# A less than ideal place - worth doing? or keep looking?



## Bellyman (Jul 6, 2013)

A realtor friend of mine, someone that's been keeping an eye out for me for over a year now in the general area we'd eventually like to end up, got in touch with me the other day about a property for sale that he thought, maybe, might be something I'd be interested in.

We're very low budget. We have a little cash but not nearly enough to buy a homestead outright, especially one with any significant acreage.

So, he found a 2br/1ba fixer upper on 1.5 acres in a fairly decent area for $25k. Hmmm. Not quite what I was looking for, but I wondered if it would be a place to at least make a start, perhaps a fairly short term investment.

The realtor told me that if I could turn the place into a 3br/2ba and make it look like something from an HGTV renovation, it would probably sell around $100k, maybe a bit more.

It's tempting. I've done enough building / remodeling that a project like that doesn't intimidate me if I've got something to work with. (Won't know that until we look at it later on this week or next.) It may not be practical, in which case, we'll probably pass. 

The other thing that bothers me is that I could get wrapped up in a house that I can't sell, for whatever reason, when I'm done with it. I suppose it could be a decent rental if it doesn't sell. (?) I've never been a landlord.

It's definitely not as large a piece of land as I'd like to have to work with. I might be able to get a half acre or so, maximum, going for some serious gardening (which is what I really want to do). 

I'm not looking at this place as a permanent home at all but considering it as maybe a stepping stone to help get me where I want to be. Even netting $25k or $30k for my efforts would be a nice boost towards our dwindling nest egg and that could help propel us towards a place that's more like what we envision as a homestead we'd like to stay in for a while.

I know the economy is going down the tubes. And it kinda scares me a little soaking so much into an investment that I don't exactly know the outcome on. Then again, if worse came to worst, I'm thinking it would be a paid for home that could at least grow enough produce to pretty much feed us even if it wasn't where we wanted to be exactly. Planting just a few fruit trees early on might be a good thing to do anyway, who knows, could be a "selling point" or "feature".

Whatcha think? Something worth pursuing? Or something to avoid? I'd certainly be open to suggestion.

Thanks!


----------



## Ceilismom (Jul 16, 2011)

------------------------------------------------------------------------

[EXERCISE 1] Output the passage of the fixer-upper thread starting at "It's tempting. I've" and ending at "been a landlord.", word for word.

------------------------------------------------------------------------

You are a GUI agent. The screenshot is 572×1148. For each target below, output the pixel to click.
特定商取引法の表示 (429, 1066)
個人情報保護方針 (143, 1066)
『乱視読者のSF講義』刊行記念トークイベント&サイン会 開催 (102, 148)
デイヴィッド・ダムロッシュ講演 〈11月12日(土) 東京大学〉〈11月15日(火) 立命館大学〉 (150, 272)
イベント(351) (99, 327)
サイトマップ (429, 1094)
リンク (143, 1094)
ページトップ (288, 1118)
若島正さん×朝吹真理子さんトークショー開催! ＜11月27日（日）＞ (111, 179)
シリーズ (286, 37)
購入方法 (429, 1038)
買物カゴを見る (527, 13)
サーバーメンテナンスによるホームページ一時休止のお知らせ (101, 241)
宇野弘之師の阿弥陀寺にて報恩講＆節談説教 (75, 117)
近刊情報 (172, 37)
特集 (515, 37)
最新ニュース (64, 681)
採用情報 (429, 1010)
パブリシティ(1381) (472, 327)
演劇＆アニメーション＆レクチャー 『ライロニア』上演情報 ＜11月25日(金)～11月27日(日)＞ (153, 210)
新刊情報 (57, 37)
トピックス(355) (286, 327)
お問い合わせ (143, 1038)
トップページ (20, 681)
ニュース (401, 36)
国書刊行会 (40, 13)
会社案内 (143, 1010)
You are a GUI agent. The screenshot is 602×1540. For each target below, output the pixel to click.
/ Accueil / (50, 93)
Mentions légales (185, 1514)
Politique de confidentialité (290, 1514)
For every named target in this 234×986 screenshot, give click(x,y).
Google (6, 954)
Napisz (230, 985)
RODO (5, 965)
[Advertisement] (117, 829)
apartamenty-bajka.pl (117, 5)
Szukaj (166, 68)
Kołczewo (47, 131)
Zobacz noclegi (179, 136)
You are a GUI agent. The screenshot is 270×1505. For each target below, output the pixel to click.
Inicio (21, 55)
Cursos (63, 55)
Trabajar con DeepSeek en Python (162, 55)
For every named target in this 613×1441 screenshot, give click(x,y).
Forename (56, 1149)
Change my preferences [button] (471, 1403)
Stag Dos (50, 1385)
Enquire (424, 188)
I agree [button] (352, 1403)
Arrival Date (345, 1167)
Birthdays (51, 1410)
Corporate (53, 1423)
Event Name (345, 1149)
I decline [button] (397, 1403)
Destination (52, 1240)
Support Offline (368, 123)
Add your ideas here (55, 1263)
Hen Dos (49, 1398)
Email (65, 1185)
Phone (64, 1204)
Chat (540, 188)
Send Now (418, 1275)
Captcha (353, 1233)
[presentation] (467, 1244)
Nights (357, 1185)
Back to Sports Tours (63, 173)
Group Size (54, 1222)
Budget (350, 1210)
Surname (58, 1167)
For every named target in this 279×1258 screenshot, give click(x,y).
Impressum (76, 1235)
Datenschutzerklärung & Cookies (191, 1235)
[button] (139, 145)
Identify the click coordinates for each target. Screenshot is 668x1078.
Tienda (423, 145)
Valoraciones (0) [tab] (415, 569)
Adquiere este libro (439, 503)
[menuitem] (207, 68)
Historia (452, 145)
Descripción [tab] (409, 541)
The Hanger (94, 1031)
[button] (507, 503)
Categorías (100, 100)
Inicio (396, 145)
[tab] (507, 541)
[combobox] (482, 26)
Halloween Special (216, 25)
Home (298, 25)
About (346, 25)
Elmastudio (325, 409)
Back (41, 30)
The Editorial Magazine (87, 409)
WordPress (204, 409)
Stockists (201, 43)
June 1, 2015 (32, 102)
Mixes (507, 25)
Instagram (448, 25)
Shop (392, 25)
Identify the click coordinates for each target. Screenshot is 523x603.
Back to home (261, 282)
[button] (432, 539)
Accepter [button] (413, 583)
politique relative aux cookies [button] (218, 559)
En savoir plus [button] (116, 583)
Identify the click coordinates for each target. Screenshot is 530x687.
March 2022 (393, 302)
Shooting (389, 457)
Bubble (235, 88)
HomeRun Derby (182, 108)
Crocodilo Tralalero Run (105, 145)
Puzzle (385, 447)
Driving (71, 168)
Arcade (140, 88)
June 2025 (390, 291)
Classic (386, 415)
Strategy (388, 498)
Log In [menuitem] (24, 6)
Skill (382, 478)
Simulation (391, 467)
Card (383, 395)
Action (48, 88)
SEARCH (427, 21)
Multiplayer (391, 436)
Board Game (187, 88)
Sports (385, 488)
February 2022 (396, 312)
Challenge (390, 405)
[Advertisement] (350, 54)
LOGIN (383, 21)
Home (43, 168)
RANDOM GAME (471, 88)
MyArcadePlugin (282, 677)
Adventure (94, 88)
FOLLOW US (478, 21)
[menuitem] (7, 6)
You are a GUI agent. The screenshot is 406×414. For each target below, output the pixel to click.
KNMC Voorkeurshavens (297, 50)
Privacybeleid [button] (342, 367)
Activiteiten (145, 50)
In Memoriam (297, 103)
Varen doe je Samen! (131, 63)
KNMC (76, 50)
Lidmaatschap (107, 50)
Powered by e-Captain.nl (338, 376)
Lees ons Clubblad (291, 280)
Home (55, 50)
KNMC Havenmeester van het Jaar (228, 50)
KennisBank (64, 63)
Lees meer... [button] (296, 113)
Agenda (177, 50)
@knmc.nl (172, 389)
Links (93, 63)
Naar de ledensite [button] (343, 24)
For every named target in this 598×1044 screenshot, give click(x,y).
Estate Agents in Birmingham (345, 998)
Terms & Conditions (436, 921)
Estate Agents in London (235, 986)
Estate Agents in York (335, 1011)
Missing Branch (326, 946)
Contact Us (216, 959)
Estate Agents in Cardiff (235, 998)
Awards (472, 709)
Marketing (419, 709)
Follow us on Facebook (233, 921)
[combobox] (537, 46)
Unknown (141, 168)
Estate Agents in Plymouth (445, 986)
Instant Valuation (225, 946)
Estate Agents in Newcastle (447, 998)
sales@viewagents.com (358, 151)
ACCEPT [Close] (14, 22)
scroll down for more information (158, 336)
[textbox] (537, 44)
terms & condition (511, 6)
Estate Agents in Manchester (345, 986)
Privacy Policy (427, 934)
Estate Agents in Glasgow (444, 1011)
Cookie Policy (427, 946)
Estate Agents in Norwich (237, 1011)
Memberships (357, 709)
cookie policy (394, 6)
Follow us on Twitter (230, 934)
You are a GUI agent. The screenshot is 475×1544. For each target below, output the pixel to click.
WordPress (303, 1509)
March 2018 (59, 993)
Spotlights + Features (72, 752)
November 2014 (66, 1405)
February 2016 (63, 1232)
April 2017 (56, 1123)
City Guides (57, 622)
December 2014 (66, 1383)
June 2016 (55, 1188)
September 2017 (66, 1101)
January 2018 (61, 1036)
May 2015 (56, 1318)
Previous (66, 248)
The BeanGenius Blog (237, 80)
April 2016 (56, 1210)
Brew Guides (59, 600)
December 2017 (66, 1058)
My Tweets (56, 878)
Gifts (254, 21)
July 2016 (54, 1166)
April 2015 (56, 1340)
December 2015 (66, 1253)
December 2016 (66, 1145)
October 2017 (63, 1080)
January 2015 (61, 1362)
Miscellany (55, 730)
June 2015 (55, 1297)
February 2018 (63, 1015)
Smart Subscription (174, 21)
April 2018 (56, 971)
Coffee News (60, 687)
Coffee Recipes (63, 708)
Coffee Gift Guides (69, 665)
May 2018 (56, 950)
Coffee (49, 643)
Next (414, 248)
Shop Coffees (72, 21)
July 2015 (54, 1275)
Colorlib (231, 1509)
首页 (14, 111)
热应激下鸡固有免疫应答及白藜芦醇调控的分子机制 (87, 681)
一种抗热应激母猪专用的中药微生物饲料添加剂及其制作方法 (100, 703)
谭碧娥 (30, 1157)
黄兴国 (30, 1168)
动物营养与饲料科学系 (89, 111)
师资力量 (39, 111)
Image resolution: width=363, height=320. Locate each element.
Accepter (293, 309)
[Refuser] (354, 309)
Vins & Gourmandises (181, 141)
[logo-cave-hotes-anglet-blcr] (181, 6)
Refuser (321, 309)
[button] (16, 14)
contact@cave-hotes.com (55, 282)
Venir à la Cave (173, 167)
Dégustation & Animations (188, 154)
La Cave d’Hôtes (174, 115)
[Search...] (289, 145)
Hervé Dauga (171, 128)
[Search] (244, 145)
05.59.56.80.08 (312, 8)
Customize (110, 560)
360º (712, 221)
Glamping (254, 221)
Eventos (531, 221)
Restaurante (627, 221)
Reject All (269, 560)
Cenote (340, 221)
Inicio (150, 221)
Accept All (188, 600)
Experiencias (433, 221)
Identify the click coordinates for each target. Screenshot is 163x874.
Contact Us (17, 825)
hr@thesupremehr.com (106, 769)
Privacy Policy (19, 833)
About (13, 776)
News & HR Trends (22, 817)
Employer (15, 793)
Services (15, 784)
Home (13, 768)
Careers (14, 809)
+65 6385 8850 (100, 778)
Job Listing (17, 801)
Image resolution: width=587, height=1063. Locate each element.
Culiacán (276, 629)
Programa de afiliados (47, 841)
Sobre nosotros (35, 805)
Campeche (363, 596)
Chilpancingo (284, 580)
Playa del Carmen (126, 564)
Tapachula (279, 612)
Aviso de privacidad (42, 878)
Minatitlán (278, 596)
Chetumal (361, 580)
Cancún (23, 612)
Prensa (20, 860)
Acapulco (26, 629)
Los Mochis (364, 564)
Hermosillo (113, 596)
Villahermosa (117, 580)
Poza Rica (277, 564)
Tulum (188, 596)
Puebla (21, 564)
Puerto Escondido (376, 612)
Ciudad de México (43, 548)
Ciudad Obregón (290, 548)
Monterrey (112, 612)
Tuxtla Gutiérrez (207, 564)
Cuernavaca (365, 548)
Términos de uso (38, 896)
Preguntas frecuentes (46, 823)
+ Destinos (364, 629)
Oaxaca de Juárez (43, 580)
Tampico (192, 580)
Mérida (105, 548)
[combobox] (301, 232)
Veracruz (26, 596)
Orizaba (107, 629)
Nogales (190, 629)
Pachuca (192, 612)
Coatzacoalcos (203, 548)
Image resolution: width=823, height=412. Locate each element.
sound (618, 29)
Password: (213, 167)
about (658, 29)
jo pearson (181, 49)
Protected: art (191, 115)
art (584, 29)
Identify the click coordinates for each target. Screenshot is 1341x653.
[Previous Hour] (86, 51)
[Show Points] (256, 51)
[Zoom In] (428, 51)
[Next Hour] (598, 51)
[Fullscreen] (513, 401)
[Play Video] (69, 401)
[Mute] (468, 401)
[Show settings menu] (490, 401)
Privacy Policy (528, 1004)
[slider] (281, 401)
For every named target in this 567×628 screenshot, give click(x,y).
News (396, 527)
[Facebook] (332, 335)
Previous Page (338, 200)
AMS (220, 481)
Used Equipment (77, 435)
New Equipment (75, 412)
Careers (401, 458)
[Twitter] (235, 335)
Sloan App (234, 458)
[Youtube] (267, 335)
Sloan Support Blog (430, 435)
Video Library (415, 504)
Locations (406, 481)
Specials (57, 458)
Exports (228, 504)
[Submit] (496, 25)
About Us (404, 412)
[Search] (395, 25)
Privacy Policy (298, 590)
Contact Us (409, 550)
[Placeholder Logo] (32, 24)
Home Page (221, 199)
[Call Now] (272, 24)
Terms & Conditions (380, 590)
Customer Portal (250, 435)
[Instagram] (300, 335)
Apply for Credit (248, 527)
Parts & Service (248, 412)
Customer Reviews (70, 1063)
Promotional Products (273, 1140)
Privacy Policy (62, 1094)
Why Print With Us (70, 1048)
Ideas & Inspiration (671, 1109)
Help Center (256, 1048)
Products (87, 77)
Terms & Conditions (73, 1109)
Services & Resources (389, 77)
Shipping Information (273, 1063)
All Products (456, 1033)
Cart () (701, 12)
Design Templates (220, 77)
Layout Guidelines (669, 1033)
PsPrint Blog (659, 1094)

------------------------------------------------------------------------

[EXERCISE 2] Rescale the records starting at the line that contains "February 2016 (63, 1232)" and ending at the line that contains "December 2016 (66, 1145)", and output only those lines. Multiply each coordinate in the answers by 0.75, round to whole numbers with halves rounded up, and keep the rest of every line unchanged.

[FULL RESPONSE 1]
It's tempting. I've done enough building / remodeling that a project like that doesn't intimidate me if I've got something to work with. (Won't know that until we look at it later on this week or next.) It may not be practical, in which case, we'll probably pass. 

The other thing that bothers me is that I could get wrapped up in a house that I can't sell, for whatever reason, when I'm done with it. I suppose it could be a decent rental if it doesn't sell. (?) I've never been a landlord.

[FULL RESPONSE 2]
February 2016 (47, 924)
April 2017 (42, 842)
City Guides (43, 467)
December 2014 (50, 1037)
June 2016 (41, 891)
September 2017 (50, 826)
January 2018 (46, 777)
May 2015 (42, 989)
Previous (50, 186)
The BeanGenius Blog (178, 60)
April 2016 (42, 908)
Brew Guides (44, 450)
December 2017 (50, 794)
My Tweets (42, 659)
Gifts (191, 16)
July 2016 (41, 875)
April 2015 (42, 1005)
December 2015 (50, 940)
December 2016 (50, 859)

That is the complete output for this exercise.